Auf einen Blick
- Mike Tyson besiegte seine Gegner nicht, er zerstörte sie
- Doch den frühen Ruhm konnte der Boxer nicht verkraften
- Er stürzte furchtbar ab und erfand sich mehrmals neu
- Nun wagt er gegen Jake Paul den Kampf der Generationen
Mike Tyson konnte nicht stillstehen, als er am 22. November 1986 vor Trevor Berbick im Boxring stand. Er wippte mit dem Oberkörper hin und her, während der Ringrichter die Regeln des Kampfs erklärte. Unter der Hose brannte es unerträglich. Tyson hatte sich in den Tagen vor dem Kampf bei einer Prostituierten den Tripper eingefangen.

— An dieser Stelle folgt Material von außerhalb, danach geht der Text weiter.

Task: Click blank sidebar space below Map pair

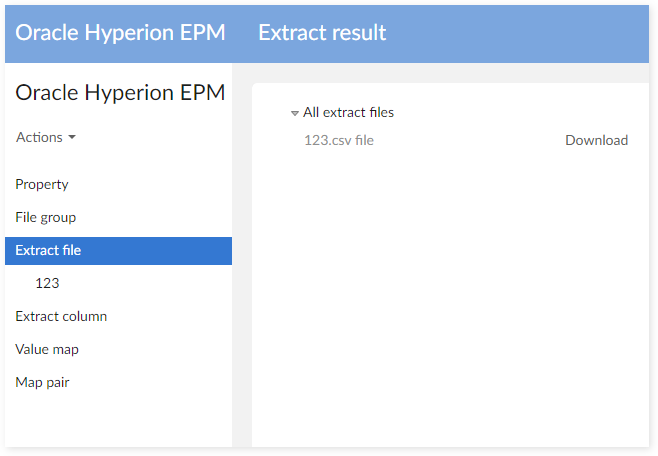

Keine sechs Minuten dauerte das Duell. Mit einer Linken haute Tyson Berbick in der zweiten Runde auf die Bretter. Der Weltmeister versuchte dreimal aufzustehen, doch die Beine versagten. Berbick war nicht bloss besiegt und entthront, sondern zerstört worden. Von einer Kampfmaschine, die gerade mal 20 Jahre und 145 Tage alt war. «Ich war ein Tier», sagte Tyson 25 Jahre später dem «Spiegel», «darauf dressiert, alles auszuschalten, was sich bewegt. Mein Trainer sagte: ‹Mike, fass!› Und schon bin ich los.»
Jüngster Weltmeister
Michael Gerard Tyson krönte sich mit dem K.o. gegen Berbick zum jüngsten Weltmeister in der Geschichte des Schwergewichts und verbreitete in der Folge als Iron-Mike bei seinen Gegnern Furcht und Schrecken. Er machte keinen Hehl aus seinen bösen Absichten. Er sprach von seiner Sehnsucht, das Trommelfell eines Gegners zu zerstören, seinen Willen zu brechen, ihn wie eine Frau weinen zu lassen. Er gab zu, dass er es geniesse, wenn seine Schläge Herz, Leber oder Niere des Kontrahenten treffen – lebenswichtige Organe. Tyson wurde zum «Baddest Man on the Planet», der seine Gegner auslöschte und eine Karriere nach der anderen beendete. Er war mit solcher Urkraft ausgestattet und mit einem solch aussergewöhnlichen Kampf-Instinkt gesegnet, dass er als Boxer zum Grössten hätte werden können. Doch Tyson vermasselte es.
Kommentar zu Tyson
Mit dem Ruhm konnte er nicht umgehen. «Ich war zu jung, alles ging viel zu schnell, ich hatte keine Chance, mich zu entwickeln. Ich war ein Arschloch, ein Spinner, ein Verrückter, ein besessener Irrer, ein Psychopath, ein hemmungsloses Stück Scheisse.» Auf die Frage, welcher sein bester Schlag gewesen sei, den er je ausgeteilt habe, sagte Tyson: «Das war, als ich mit Robin kämpfte. Sie hat mich wirklich beleidigt, und es machte ‹bam›, und sie flog rückwärts und schlug gegen jede verdammte Wand in der Wohnung.» Robin Givens war ein Fernsehstar und Tysons erste Frau. 1988 sagte sie in einer TV-Sendung neben ihrem Mann sitzend, dass ihre Ehe die «pure Hölle» und Tyson manisch-depressiv sei. Ein Jahr später waren die beiden geschieden.
Rettung und Verdammnis
Mike Tyson ist in New York in Brownsville, Brooklyn, geboren. Eine harte Gegend. Mit elf hatte er bereits gesoffen, geraucht, gestohlen. Seine Mutter ging auf den Strich, sein Vater, ein Zuhälter, verliess die Familie früh. Mit 13 kam Tyson in eine Schule für Schwererziehbare, wo er mit Boxen begann. Der legendäre Trainer Cus D'Amato erkannte sein Talent, holte ihn von der Strasse, nahm ihn in sein Haus auf, adoptierte ihn und machte aus ihm eine spektakuläre Kampfmaschine, die zwar offensiv und aggressiv boxte, aber auch grandiose Defensivqualitäten hatte. «Safety first!», predigte sein Förderer.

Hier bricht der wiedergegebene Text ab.